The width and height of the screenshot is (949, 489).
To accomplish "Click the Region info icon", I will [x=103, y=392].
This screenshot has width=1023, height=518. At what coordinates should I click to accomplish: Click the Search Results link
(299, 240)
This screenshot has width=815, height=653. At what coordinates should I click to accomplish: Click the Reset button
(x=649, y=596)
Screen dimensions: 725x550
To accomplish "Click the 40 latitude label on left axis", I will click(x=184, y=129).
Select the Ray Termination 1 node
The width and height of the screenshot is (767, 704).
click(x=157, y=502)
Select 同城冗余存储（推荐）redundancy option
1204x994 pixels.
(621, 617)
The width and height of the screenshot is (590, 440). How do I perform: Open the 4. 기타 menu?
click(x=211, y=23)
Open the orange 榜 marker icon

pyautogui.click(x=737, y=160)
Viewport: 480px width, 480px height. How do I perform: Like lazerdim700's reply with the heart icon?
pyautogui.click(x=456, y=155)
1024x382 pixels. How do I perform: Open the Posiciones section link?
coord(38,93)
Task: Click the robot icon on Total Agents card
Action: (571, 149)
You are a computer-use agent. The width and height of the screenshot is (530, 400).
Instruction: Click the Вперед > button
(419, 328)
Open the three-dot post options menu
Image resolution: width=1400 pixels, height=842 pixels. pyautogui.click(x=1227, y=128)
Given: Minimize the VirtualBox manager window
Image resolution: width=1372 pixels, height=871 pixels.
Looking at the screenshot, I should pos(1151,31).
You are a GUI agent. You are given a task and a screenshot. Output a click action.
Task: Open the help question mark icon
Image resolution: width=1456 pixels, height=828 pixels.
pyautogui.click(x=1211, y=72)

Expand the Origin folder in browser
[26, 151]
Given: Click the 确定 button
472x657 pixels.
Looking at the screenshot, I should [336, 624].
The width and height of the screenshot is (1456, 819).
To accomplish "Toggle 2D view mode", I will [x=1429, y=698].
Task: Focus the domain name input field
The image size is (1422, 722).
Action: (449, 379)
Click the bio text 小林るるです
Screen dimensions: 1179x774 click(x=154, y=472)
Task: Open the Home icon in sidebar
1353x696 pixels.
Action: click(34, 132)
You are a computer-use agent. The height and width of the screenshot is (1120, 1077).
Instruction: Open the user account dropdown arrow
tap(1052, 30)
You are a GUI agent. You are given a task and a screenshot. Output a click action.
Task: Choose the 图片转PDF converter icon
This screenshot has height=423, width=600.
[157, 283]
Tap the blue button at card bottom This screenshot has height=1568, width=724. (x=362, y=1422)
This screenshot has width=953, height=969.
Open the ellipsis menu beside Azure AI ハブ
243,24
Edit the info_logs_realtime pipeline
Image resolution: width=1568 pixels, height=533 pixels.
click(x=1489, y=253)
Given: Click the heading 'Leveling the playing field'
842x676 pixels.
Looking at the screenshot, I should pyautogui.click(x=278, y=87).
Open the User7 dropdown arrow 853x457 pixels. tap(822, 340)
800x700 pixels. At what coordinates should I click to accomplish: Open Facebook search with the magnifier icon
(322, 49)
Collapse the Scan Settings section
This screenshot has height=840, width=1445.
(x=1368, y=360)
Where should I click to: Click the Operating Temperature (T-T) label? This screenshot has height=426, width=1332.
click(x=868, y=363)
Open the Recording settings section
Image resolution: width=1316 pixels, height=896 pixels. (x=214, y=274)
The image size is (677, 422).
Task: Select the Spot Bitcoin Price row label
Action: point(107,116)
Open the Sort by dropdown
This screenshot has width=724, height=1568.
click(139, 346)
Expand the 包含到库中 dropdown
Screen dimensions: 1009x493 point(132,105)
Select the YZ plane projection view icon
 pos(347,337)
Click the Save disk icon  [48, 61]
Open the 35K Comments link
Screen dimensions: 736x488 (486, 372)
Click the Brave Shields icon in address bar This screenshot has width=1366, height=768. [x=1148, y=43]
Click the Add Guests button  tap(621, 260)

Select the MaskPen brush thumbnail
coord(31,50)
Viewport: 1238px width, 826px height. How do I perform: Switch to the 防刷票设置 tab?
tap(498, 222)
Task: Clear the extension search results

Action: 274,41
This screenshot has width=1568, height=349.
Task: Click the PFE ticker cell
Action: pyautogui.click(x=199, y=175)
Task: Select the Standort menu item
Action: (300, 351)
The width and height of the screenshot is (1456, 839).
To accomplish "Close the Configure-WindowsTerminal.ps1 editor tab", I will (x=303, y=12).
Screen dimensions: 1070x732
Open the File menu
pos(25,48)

> **Problem description**:
Quote the listing from the line containing "Open the User7" through the line containing "Click the Save", with both of those lines included.

> **The reply**:
Open the User7 dropdown arrow 853x457 pixels. tap(822, 340)
800x700 pixels. At what coordinates should I click to accomplish: Open Facebook search with the magnifier icon
(322, 49)
Collapse the Scan Settings section
This screenshot has height=840, width=1445.
(x=1368, y=360)
Where should I click to: Click the Operating Temperature (T-T) label? This screenshot has height=426, width=1332.
click(x=868, y=363)
Open the Recording settings section
Image resolution: width=1316 pixels, height=896 pixels. (x=214, y=274)
The image size is (677, 422).
Task: Select the Spot Bitcoin Price row label
Action: point(107,116)
Open the Sort by dropdown
This screenshot has width=724, height=1568.
click(139, 346)
Expand the 包含到库中 dropdown
Screen dimensions: 1009x493 point(132,105)
Select the YZ plane projection view icon
 pos(347,337)
Click the Save disk icon  [48, 61]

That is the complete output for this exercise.